Risque accru avec la supplémentation en calcium
La nouvelle analyse a utilisé les données d’un essai de chimioprévention récemment achevé de calcium et de vitamine D, impliquant 2 259 patients âgés de 45 à 75 ans. Tous les participants avaient déjà subi l’ablation d’au moins un polype adénomateux colorectal lors d’un dépistage initial et devaient passer une coloscopie de suivi dans un délai de 3 à 5 ans.
Après exclusion des sujets ayant des antécédents familiaux de cancer du côlon ou du rectum, de maladies inflammatoires de l’intestin ou d’autres conditions graves, les participants restants ont été répartis aléatoirement en quatre groupes de traitement.
Le premier groupe recevait des suppléments quotidiens de calcium, le second des suppléments de vitamine D, le troisième des deux, et le quatrième groupe n’en recevait aucun.
Tous les groupes ont poursuivi le traitement jusqu’à la prochaine coloscopie de dépistage prévue dans 3 à 5 ans. Suite à cette seconde coloscopie, une phase d’observation a été instaurée, durant laquelle aucune supplémentation n’a été administrée.
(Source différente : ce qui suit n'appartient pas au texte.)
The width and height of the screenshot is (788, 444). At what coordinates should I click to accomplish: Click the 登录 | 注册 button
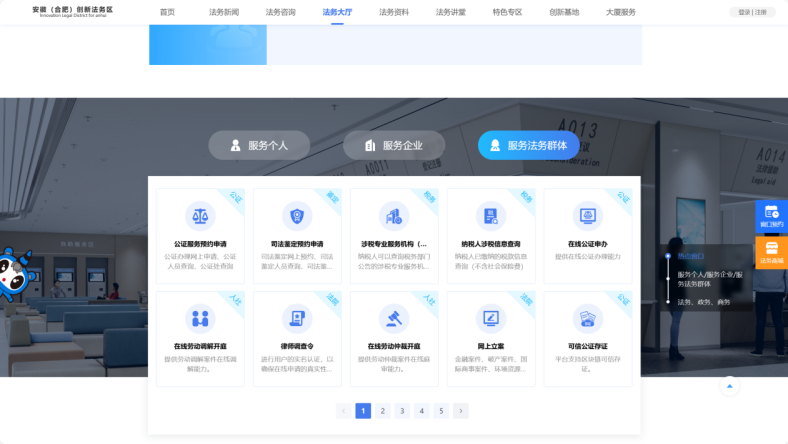pos(752,12)
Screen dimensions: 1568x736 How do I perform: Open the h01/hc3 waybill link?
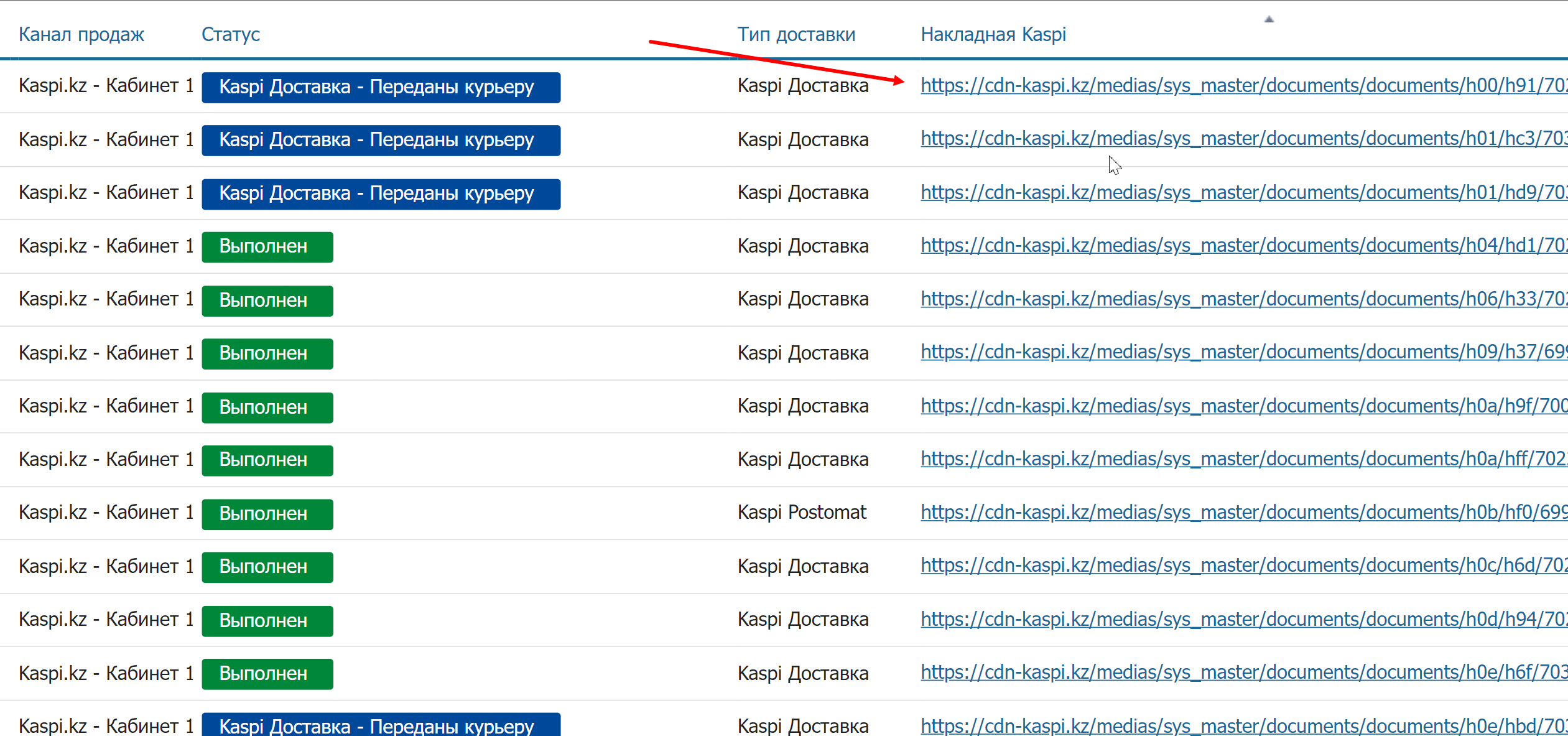[1243, 138]
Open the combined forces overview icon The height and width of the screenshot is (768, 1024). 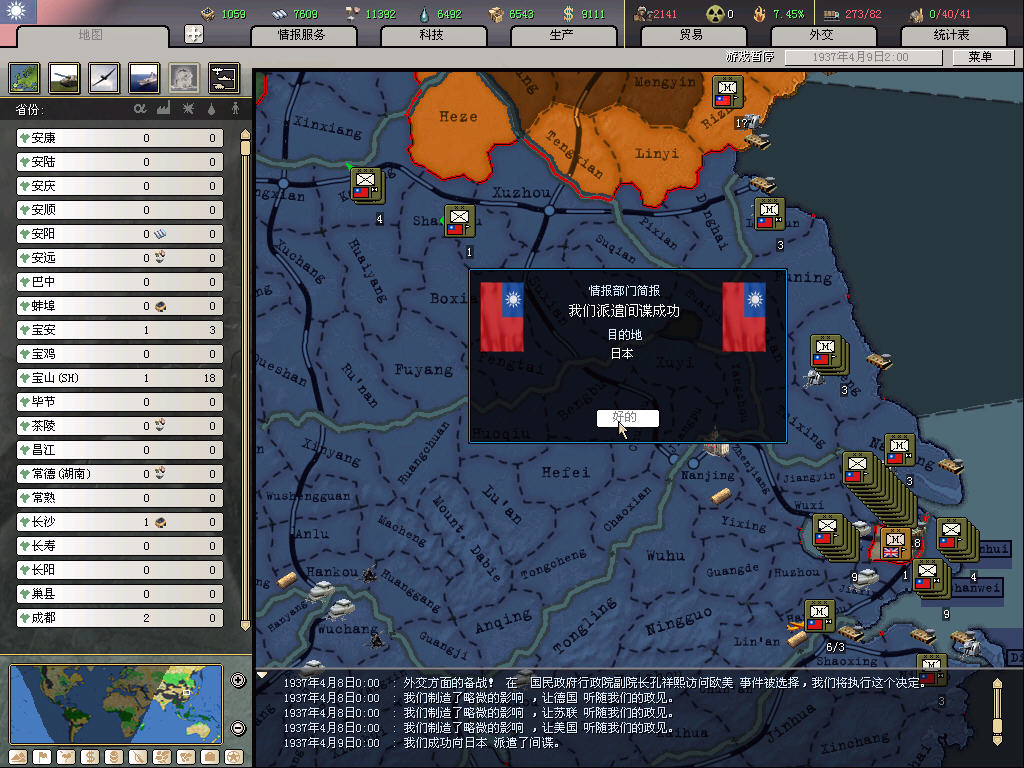click(x=223, y=77)
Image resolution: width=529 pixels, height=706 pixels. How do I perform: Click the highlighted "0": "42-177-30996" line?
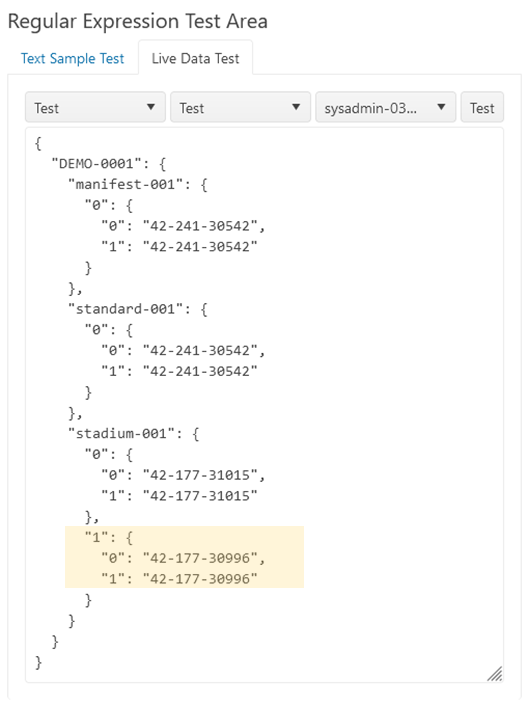tap(183, 558)
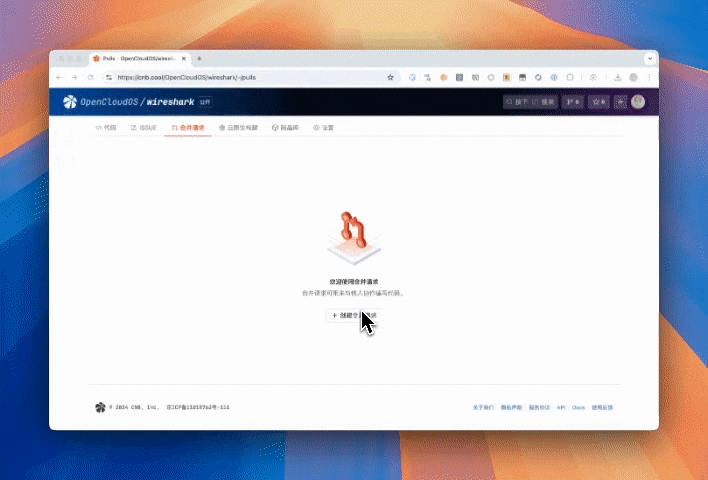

Cette phase s’est terminée par une troisième coloscopie de dépistage, réalisée 6 à 10 ans après le début de la supplémentation.
Les résultats de la coloscopie à l’issue de la phase de traitement ont montré que ni la vitamine D, ni le calcium, ni leur combinaison n’avaient d’impact sur l’incidence des polypes dentelés.
Cependant, les résultats de la troisième coloscopie – effectuée environ 6 à 10 ans après le début de la supplémentation – ont révélé une incidence plus élevée de polypes dentelés chez les patients prenant du calcium, que ce soit seul ou en association avec de la vitamine D.
Aucun lien similaire n’a été établi pour la vitamine D seule. Les femmes et les fumeurs semblaient présenter un risque accru de développer ces polypes en raison de la supplémentation en calcium.
Les auteurs de l’étude notent que bien que les données proviennent d’un large essai randomisé, leurs résultats résultent d’une analyse secondaire et que certains résultats pourraient être le fruit du hasard. Ils concluent donc que :
« D’autres études sont recommandées pour confirmer ces résultats, qui pourraient avoir des implications majeures pour le dépistage et la prévention du cancer colorectal. »
Entre-temps, ils suggèrent que les personnes ayant des antécédents de polypes dentelés précancéreux – en particulier les femmes et les fumeurs – devraient envisager d’éviter la prise de suppléments de calcium et de vitamine D.
Perspectives actuelles sur la prévention du cancer colorectal
En 2024, il est essentiel de rappeler l’importance d’une alimentation équilibrée et d’un mode de vie sain dans la prévention du cancer colorectal. Les études récentes soulignent le rôle crucial de l’activité physique régulière et d’une consommation adéquate de fibres.
De plus, la surveillance régulière et le dépistage précoce demeurent des stratégies clés pour réduire l’incidence du cancer colorectal. Des recommandations actualisées encouragent les adultes à commencer le dépistage à 45 ans, en particulier pour ceux à risque accru.
Enfin, il est impératif que les professionnels de santé informent les patients des risques associés à la supplémentation en calcium et en vitamine D, tout en les encourageant à discuter de toute prise de supplément avec leur médecin. La recherche continue d’évoluer, et il est crucial d’adapter nos recommandations en fonction des nouvelles découvertes scientifiques.